* Challenges:
1 > Rewrite the vector data sources excerpt from the words "Street networks - Street" through the words "features, among others.", replacing "pedestrians" with "cyclists".
2 > In the excerpt on vector data sources, what geometry is usually used to represent building footprints?
3 > Extend the excerpt on vector data sources, beginning after its final sentence.

Examples of vector data sources:
Building footprints (Polygons) - Building footprints are usually represented as polygons and capture the perimeter of buildings on the Earth’s surface. These footprints can vary in complexity from simple rectangles for standard buildings to more intricate shapes that outline the exact contours of complex structures.
Street networks - Street networks are depicted as lines, representing the pathways through which vehicles and pedestrians can move. Each line segment can indicate a portion of a street, alley, highway, or path, connecting intersections and endpoints to map out the entire transportation infrastructure of an area.
Points of interest - Points of Interest (POIs) are example of point vector data. They represents specific locations that hold importance or interest within a geographic area or usecase. These can include landmarks, businesses, public facilities, and natural features, among others.

* Material:
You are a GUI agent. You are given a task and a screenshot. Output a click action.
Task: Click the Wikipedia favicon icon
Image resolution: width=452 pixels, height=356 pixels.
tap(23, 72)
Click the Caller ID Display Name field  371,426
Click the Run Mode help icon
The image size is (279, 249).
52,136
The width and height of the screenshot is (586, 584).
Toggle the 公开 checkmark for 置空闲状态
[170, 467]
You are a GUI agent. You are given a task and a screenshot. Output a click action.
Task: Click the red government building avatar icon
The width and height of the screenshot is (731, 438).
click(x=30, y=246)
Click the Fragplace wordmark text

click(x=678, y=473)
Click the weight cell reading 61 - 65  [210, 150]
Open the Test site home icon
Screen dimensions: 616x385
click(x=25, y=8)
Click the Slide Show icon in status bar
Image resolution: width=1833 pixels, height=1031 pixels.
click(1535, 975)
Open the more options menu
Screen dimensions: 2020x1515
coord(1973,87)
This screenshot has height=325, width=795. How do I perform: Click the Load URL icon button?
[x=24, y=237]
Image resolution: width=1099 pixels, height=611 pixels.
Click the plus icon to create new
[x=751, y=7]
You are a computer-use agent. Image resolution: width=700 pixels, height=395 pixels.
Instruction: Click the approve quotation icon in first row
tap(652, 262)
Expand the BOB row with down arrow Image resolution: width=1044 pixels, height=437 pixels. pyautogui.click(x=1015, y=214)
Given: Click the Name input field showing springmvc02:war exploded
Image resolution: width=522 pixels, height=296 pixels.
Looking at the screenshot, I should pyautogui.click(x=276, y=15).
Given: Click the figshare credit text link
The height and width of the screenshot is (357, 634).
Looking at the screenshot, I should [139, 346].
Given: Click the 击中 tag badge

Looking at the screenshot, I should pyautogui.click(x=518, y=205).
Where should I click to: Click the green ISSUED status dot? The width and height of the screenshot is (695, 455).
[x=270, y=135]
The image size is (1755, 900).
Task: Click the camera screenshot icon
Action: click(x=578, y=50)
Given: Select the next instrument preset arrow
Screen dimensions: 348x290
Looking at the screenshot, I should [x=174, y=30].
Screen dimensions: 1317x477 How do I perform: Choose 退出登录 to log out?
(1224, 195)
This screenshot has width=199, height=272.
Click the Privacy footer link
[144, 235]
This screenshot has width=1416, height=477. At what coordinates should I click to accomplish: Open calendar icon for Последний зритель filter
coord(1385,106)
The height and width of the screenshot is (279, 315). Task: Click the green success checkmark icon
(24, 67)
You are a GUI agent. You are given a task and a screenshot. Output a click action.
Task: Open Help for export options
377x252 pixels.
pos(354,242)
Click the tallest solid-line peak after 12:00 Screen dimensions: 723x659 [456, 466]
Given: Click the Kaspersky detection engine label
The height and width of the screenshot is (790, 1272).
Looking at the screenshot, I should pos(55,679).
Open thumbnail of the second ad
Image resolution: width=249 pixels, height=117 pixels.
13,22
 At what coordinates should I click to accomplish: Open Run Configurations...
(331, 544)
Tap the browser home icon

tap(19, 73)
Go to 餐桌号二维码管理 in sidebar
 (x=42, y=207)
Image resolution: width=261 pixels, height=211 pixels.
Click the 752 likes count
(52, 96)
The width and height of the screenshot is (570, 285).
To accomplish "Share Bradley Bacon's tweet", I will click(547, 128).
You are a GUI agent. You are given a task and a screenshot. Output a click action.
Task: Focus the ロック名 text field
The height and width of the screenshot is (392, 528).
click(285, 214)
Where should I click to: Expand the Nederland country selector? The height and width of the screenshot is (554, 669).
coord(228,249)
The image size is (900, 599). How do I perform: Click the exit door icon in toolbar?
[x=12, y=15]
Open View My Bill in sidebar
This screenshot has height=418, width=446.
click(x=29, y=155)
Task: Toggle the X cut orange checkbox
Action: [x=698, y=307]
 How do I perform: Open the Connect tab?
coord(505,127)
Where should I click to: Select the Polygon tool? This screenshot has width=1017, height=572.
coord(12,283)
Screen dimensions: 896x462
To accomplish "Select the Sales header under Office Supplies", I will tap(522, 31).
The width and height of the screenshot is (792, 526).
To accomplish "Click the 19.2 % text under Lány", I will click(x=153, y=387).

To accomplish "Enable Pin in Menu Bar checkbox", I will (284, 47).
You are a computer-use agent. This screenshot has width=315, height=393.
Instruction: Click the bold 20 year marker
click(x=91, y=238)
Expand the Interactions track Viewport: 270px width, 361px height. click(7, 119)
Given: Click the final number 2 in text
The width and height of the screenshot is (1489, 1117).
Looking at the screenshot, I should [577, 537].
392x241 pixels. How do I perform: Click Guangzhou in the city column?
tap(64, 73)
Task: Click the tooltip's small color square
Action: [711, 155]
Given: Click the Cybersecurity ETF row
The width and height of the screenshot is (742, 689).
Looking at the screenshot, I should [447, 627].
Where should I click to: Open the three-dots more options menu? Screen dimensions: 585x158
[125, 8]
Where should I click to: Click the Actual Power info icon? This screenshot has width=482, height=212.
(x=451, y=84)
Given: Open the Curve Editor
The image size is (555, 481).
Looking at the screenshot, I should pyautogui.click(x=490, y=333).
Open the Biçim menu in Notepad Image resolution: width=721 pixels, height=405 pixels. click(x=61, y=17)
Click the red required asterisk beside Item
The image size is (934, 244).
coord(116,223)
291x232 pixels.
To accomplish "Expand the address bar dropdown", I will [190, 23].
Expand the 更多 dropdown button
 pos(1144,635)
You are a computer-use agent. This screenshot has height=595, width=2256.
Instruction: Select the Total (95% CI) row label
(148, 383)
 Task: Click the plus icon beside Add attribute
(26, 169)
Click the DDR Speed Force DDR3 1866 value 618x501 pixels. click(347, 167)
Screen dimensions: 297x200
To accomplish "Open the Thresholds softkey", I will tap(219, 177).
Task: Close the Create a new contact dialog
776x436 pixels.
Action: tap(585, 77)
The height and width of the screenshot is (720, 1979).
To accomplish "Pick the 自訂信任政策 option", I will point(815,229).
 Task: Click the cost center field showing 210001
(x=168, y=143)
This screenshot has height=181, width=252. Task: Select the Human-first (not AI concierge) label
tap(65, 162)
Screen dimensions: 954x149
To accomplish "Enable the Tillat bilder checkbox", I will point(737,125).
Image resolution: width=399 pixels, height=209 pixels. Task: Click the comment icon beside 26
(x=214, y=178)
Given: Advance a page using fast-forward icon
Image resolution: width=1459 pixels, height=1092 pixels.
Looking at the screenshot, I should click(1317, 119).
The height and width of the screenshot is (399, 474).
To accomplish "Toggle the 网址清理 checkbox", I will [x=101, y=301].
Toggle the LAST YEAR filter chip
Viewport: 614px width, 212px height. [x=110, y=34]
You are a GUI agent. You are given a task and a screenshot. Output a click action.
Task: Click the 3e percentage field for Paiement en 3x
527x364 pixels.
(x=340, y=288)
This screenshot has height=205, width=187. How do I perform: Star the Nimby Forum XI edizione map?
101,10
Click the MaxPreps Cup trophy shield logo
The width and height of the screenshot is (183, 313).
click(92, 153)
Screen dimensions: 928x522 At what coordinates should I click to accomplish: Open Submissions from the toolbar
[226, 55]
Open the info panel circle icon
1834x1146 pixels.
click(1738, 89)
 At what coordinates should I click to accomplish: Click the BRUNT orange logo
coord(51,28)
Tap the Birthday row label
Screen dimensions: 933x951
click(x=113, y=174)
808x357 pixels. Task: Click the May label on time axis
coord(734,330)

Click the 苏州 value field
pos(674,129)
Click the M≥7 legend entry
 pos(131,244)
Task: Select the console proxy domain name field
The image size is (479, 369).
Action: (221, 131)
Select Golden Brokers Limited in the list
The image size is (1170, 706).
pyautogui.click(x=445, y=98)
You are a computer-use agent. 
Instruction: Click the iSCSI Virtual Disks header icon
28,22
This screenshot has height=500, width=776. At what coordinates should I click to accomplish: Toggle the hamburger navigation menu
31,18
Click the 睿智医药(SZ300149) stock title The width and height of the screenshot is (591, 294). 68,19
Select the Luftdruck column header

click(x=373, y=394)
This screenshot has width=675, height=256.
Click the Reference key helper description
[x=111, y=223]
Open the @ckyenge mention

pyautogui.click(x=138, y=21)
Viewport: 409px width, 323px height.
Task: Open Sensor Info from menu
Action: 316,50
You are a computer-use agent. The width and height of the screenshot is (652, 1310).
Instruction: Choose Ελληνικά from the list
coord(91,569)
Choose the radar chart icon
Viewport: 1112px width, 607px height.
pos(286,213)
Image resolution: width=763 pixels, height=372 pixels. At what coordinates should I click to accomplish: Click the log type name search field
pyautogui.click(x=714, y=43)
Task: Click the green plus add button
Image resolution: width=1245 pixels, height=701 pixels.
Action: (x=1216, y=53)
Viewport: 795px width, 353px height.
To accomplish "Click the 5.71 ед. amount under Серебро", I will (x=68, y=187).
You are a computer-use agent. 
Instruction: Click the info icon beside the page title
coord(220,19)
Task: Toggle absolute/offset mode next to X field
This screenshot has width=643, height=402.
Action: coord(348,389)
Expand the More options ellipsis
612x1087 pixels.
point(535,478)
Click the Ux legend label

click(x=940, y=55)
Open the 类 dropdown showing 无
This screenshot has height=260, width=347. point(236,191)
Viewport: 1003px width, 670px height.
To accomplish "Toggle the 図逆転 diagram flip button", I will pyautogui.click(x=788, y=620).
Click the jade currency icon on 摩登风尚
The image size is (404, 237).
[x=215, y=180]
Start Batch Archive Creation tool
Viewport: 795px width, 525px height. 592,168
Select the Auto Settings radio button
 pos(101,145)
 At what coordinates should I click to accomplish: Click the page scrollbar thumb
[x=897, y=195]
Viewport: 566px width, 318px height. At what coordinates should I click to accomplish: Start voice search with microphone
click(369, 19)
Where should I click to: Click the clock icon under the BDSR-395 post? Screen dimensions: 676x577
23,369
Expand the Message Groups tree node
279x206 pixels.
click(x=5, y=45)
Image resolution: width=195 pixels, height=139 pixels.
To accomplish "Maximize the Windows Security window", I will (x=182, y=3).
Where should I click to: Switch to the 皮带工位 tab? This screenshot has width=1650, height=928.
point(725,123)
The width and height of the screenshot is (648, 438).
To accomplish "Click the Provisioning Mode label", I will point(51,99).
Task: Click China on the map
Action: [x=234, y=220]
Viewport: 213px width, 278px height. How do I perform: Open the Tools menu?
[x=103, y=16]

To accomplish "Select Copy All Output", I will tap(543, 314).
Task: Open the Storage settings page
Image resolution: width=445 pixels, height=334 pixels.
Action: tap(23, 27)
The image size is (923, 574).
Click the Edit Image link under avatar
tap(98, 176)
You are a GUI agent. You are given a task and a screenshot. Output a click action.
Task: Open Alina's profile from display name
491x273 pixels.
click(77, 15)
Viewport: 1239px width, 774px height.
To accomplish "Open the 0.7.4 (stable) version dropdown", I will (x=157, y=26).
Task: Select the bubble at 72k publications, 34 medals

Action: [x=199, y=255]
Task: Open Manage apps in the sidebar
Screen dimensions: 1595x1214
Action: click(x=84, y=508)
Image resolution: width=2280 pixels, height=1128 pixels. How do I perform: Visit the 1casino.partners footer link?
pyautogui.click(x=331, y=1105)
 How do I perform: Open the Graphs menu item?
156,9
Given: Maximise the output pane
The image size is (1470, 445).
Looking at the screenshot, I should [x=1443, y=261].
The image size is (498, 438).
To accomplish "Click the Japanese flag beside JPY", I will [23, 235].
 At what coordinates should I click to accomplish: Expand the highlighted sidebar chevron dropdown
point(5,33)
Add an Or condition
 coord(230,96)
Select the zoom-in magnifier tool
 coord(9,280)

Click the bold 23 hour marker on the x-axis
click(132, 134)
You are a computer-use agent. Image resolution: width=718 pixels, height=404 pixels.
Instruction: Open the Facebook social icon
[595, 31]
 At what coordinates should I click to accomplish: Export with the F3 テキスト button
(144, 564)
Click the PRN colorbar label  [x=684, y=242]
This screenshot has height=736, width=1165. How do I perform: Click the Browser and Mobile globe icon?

* Response list:
1 >
Street networks - Street networks are depicted as lines, representing the pathways through which vehicles and cyclists can move. Each line segment can indicate a portion of a street, alley, highway, or path, connecting intersections and endpoints to map out the entire transportation infrastructure of an area.
Points of interest - Points of Interest (POIs) are example of point vector data. They represents specific locations that hold importance or interest within a geographic area or usecase. These can include landmarks, businesses, public facilities, and natural features, among others.

2 > Polygons

3 >
In-situ data#
In-situ data are data collected directly at the place of interest and are connected to a special location. There are many reasons why these data are important and one of them is an enhancement of data collected by other means eg. weather measurements from satellites enhanced with local air quality measurements. There are countless examples of what can be measured, two common examples are:
Air temperature
Soil quality
Datacubes#
Datacube refers to a multidimensional representation of data that incorporates spatial and temporal dimensions. It is a concept used to organize and analyze large volumes of geospatial information in a structured and efficient manner. Datacubes are combining the data types discussed above into one data structure. More about datacubes is in Lesson 1.2
EO Catalog protocols#
For Earth observation data discovery, it is essential to know about various used catalog protocols that define standardized methods and formats for organizing, describing, and accessing Earth observation data catalogs.
Some commonly used protocols shared between diffent platforms include OpenSearch, OGC CSW, OGC API - Features, OGC API - Records, STAC, OData and more.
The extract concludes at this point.